Impact of Activated Carbon Functional Groups on Water-Phase Mercury Capture

Estenia Ortiz, Regina Rodriguez, and Dr. David Mazyck

University of Florida, Gainesville, FL (for all 3)

Mercury (Hg) is a toxic, natural occurring element that can enter and contaminate aquatic and atmospheric systems by natural means or by anthropogenic sources. Powdered activated carbon (PAC) adsorption has been an effective and attractive approach in removing contaminants, such as organic matter and heavy metals, from atmospheric and aquatic systems due to its high porosity and rich surface chemistry. Previous research has found that PAC adsorption can depend heavily on its surface functionality and in essence, functional groups can be added to its surface to further enhance its adsorptive capability.

PACs with nearly identical physical properties, such as surface area, but differing quantities and types of oxygen functional groups were tested for mercury capture.

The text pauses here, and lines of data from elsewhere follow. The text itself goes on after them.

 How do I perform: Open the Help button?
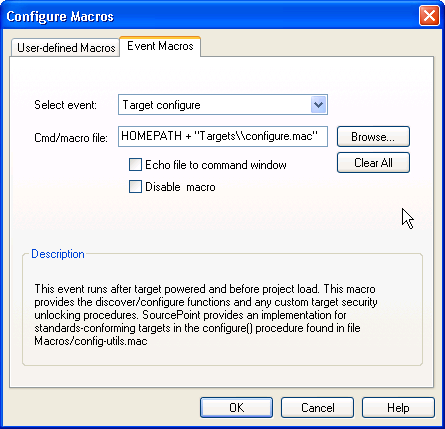coord(398,407)
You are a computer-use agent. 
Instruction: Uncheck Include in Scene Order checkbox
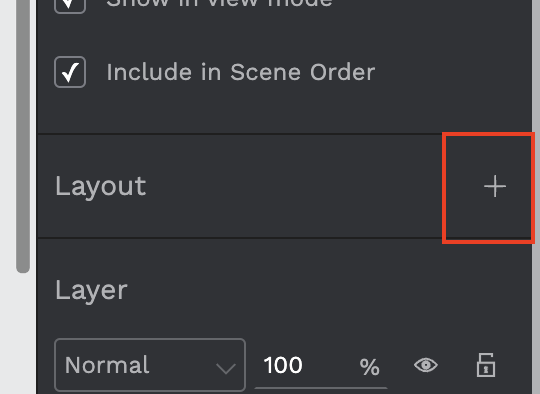pyautogui.click(x=70, y=72)
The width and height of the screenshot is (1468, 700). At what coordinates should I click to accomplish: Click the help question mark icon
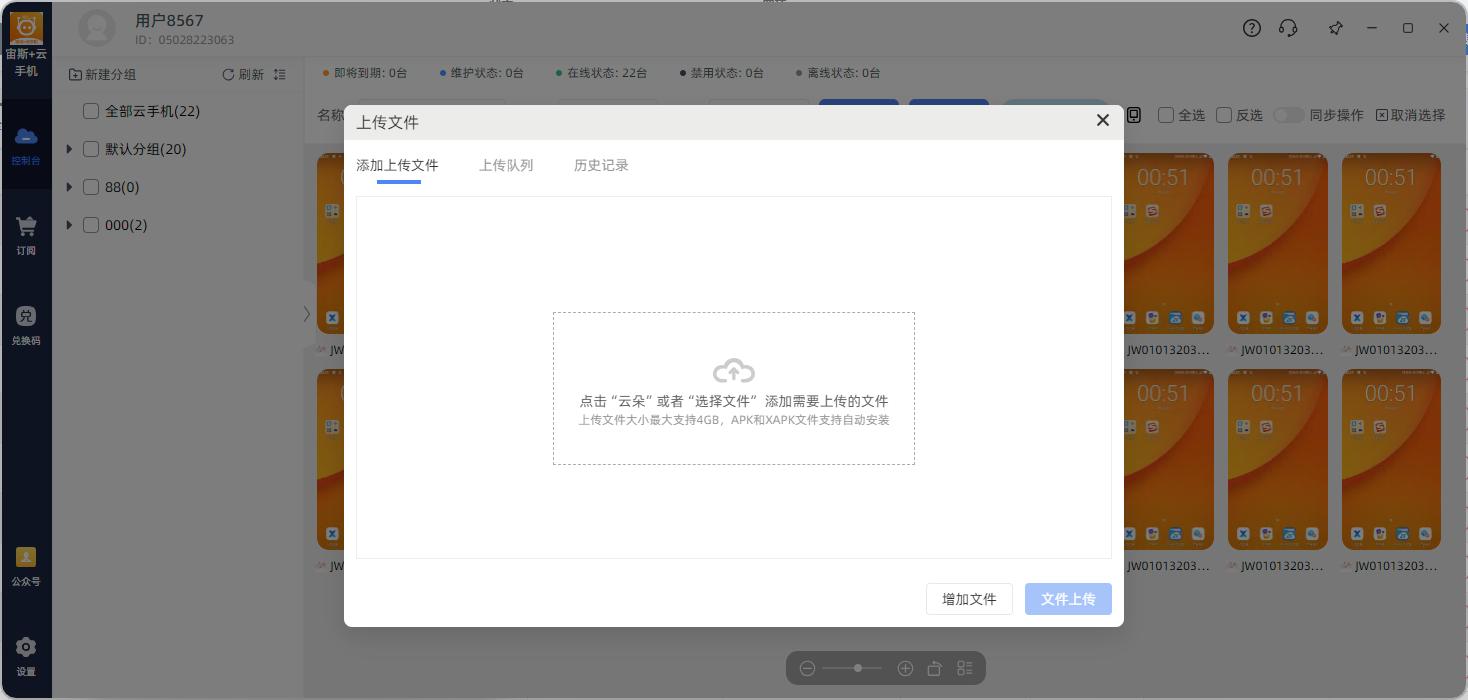click(1252, 28)
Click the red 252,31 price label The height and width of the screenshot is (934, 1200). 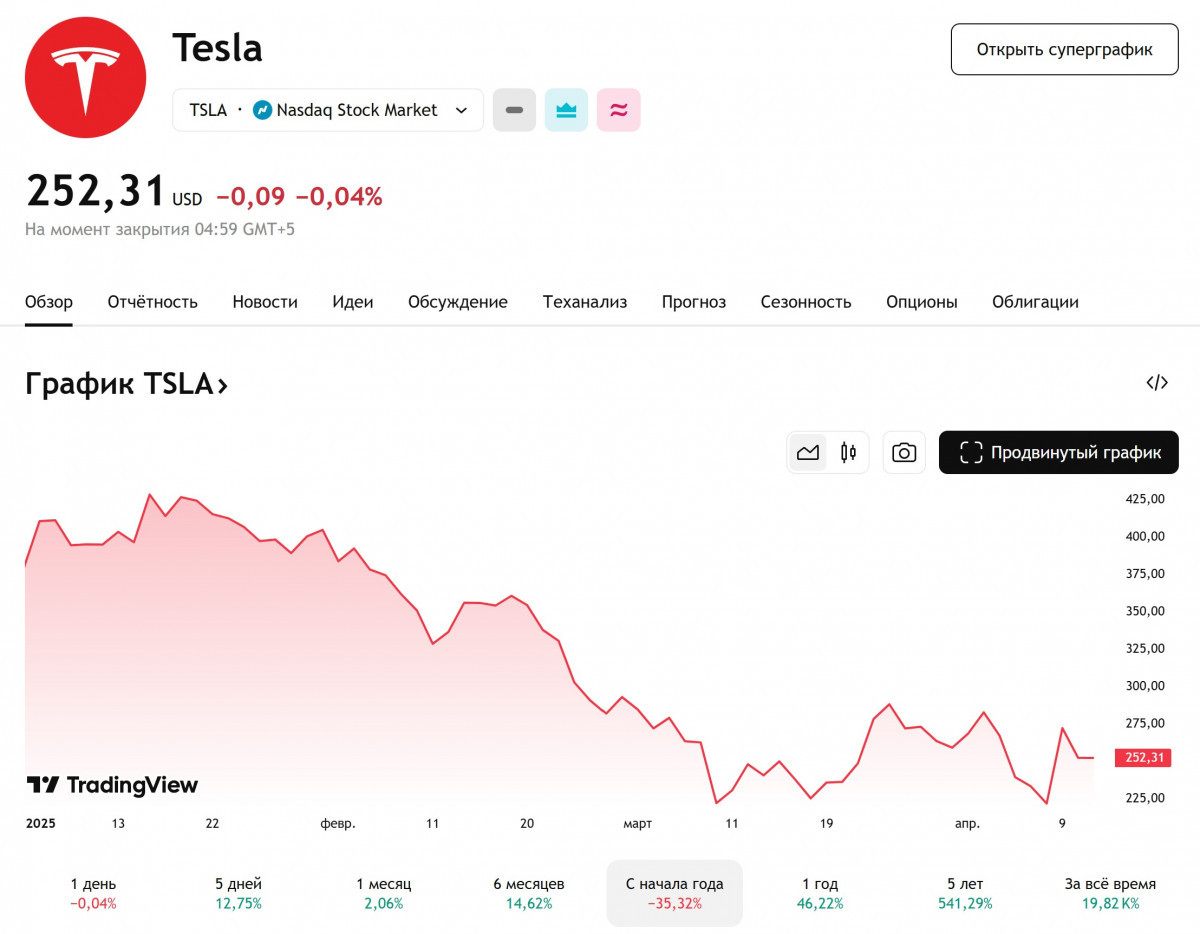point(1144,757)
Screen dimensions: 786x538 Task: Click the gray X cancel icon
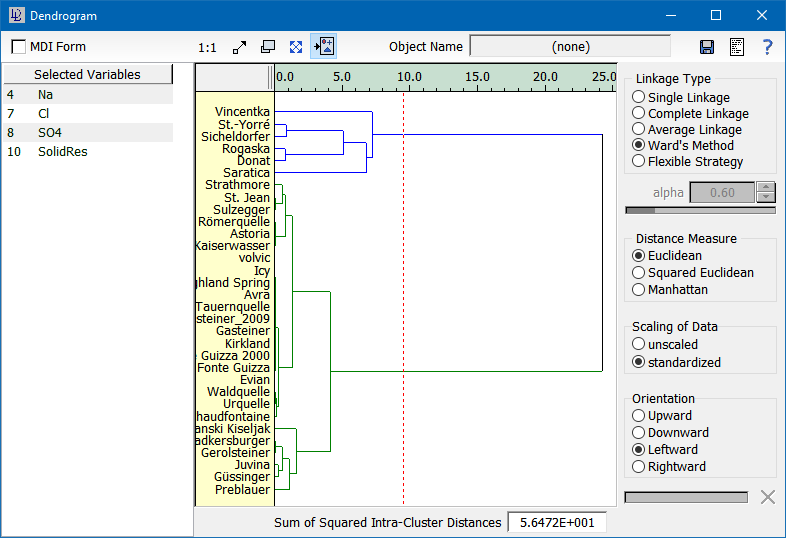(x=767, y=497)
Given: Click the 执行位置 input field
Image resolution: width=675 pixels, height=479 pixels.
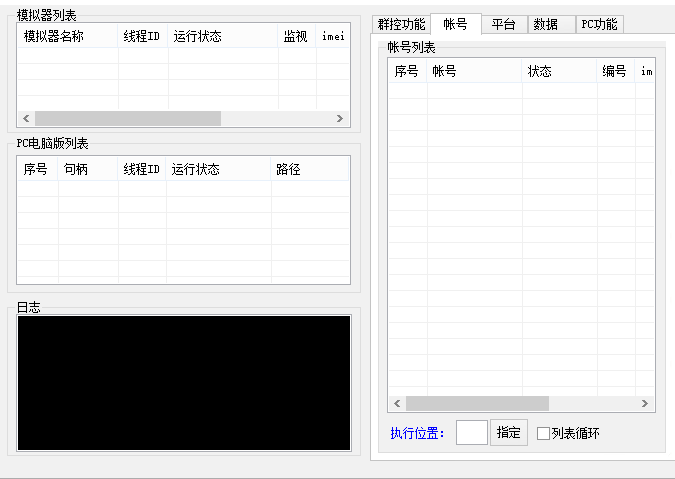Looking at the screenshot, I should tap(471, 433).
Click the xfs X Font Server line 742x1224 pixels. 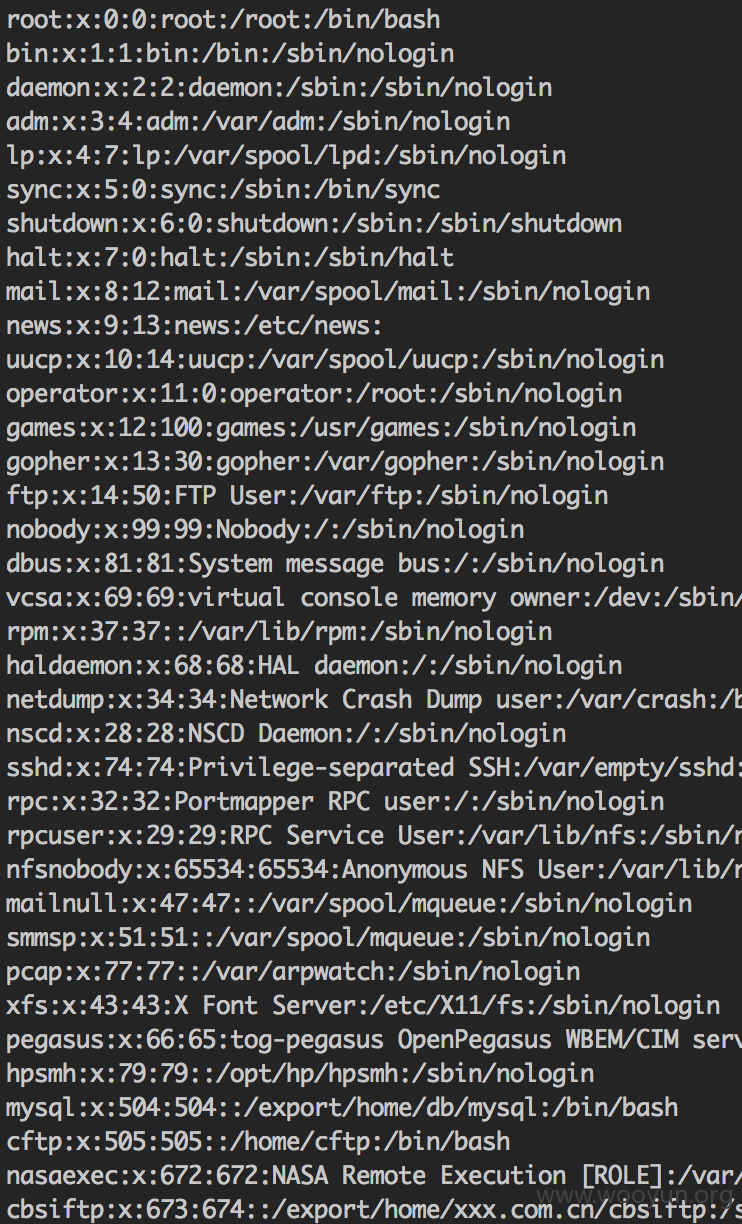point(363,1005)
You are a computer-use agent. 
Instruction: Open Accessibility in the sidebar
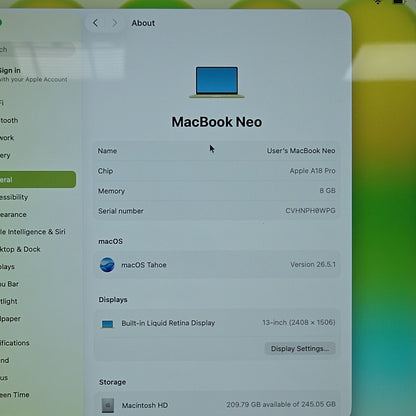14,197
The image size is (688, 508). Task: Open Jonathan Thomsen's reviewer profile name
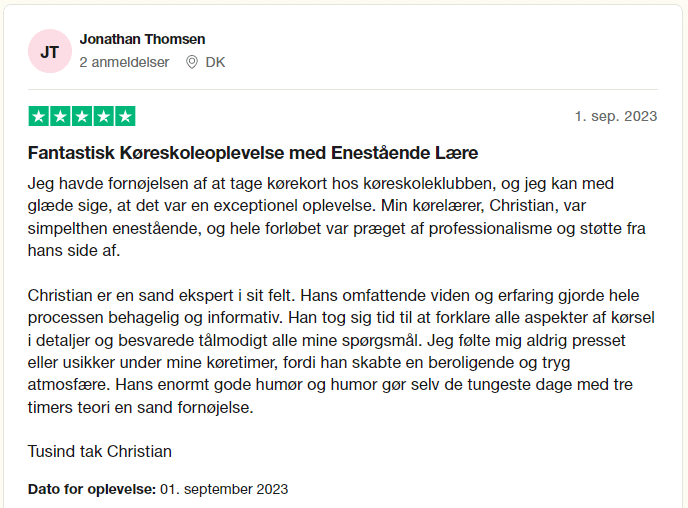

Waters each containing an initial dosage of 100 ppb of Hg were mixed with variously treated PACs at a PAC dosage of 50 ppm. Over a 24-hour period, these samples were analysed for total mercury, filterable mercury, soluble mercury, and Hg adsorbed onto the various treated PACs. Because some of these PACs have been chemically treated with acid to increase oxygen functional groups, this may alter the water contact pH. The goal of this research is to further study the removal kinetics of Hg adsorption in the water matrix. Through this, the performance of post-treated activated carbons with carboxylic, lactonic, carbonyl, and phenolic oxygen functional groups will be better understood.  Furthermore, Hg binding mechanisms will be characterized through sorbent and matrix characteristics.